---------- Dataset ----------
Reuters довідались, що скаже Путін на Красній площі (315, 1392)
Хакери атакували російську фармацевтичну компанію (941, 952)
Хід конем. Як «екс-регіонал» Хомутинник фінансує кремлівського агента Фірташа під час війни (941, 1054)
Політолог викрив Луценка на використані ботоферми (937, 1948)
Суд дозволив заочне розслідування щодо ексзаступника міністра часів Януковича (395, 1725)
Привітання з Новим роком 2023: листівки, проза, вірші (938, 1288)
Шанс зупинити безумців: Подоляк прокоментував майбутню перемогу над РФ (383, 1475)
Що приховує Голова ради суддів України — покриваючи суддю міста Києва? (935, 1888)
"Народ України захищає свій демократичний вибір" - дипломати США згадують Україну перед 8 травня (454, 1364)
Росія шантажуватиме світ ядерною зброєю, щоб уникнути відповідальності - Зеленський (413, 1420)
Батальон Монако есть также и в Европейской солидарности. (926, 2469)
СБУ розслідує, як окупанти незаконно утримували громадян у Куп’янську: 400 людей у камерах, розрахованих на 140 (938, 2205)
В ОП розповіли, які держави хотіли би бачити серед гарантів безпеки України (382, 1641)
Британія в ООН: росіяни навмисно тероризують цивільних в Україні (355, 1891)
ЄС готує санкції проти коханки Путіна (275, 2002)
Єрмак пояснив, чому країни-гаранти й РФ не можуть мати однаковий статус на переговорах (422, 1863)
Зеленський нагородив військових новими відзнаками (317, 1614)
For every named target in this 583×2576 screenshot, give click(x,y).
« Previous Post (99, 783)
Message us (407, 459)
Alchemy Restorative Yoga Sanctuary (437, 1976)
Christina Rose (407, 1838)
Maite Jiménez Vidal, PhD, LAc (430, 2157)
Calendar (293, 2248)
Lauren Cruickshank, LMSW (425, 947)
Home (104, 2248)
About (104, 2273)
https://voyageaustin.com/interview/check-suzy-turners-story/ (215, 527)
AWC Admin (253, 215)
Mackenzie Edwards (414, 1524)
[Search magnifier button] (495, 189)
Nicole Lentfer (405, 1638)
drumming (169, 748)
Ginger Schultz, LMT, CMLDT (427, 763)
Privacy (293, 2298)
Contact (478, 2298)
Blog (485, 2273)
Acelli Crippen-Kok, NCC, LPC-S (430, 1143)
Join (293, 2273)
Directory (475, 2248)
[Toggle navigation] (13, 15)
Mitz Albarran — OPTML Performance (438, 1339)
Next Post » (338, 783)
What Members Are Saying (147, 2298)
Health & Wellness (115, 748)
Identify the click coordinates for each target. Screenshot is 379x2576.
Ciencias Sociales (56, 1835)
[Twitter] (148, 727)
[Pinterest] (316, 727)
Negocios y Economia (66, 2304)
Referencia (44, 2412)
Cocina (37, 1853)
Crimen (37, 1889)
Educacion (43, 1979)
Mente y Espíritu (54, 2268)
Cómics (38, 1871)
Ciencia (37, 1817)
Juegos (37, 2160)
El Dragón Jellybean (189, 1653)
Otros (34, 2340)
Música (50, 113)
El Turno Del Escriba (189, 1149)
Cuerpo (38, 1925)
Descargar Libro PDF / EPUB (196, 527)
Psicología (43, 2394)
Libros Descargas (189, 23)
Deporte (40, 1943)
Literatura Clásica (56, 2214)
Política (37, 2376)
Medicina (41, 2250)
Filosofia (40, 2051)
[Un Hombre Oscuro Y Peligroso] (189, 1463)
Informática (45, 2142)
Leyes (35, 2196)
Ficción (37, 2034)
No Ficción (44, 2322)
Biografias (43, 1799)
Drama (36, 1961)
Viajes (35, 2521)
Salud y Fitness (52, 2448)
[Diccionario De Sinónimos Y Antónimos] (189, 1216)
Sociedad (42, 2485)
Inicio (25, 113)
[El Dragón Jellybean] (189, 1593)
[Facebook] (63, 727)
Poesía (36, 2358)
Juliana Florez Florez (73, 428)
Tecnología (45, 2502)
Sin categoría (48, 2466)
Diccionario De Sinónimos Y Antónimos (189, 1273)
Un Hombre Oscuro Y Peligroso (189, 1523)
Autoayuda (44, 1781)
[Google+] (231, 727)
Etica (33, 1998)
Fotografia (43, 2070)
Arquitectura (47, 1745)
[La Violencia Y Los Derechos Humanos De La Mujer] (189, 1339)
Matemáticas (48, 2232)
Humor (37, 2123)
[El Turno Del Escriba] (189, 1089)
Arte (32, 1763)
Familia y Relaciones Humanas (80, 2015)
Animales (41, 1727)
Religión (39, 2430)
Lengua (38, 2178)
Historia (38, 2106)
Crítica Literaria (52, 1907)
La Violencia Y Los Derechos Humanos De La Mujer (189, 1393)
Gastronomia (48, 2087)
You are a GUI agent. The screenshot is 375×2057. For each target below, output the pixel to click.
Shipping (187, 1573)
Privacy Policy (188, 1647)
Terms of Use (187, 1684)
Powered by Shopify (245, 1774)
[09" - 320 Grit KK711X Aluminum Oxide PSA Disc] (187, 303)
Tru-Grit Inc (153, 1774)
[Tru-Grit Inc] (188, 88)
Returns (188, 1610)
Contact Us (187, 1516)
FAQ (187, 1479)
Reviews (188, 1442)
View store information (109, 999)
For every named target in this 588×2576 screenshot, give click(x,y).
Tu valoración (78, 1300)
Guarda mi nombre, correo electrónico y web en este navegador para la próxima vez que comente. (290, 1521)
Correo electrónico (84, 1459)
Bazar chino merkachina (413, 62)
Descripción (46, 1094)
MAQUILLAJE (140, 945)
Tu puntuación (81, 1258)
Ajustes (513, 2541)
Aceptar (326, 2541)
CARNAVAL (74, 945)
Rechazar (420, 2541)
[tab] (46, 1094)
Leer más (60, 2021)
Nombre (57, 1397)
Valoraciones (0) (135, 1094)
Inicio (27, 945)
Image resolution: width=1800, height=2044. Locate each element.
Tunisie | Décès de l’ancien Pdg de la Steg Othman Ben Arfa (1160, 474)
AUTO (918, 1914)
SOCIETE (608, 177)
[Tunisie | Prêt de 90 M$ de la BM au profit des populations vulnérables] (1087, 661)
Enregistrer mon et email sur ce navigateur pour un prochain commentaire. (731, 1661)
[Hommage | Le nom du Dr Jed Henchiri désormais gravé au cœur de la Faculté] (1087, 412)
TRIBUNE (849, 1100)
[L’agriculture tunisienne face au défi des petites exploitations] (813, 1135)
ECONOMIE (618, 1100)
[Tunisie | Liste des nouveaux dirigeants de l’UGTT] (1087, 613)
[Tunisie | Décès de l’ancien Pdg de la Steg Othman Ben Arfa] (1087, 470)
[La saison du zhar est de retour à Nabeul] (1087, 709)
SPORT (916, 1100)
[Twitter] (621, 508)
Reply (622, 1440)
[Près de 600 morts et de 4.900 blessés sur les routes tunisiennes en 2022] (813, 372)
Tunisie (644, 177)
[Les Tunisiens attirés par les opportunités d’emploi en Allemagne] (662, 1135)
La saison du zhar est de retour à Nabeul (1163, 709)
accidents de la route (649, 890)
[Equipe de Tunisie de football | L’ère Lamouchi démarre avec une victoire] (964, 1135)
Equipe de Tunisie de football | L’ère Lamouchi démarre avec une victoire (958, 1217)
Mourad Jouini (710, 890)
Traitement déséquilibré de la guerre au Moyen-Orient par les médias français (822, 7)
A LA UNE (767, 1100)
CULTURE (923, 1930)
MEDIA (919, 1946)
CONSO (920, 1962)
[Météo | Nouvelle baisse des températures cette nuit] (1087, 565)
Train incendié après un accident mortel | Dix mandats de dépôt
----------
Task description -> Each line above that has the word "України" must be copied.

Exercise solution ->
Що приховує Голова ради суддів України — покриваючи суддю міста Києва? (935, 1888)
"Народ України захищає свій демократичний вибір" - дипломати США згадують Україну перед 8 травня (454, 1364)
В ОП розповіли, які держави хотіли би бачити серед гарантів безпеки України (382, 1641)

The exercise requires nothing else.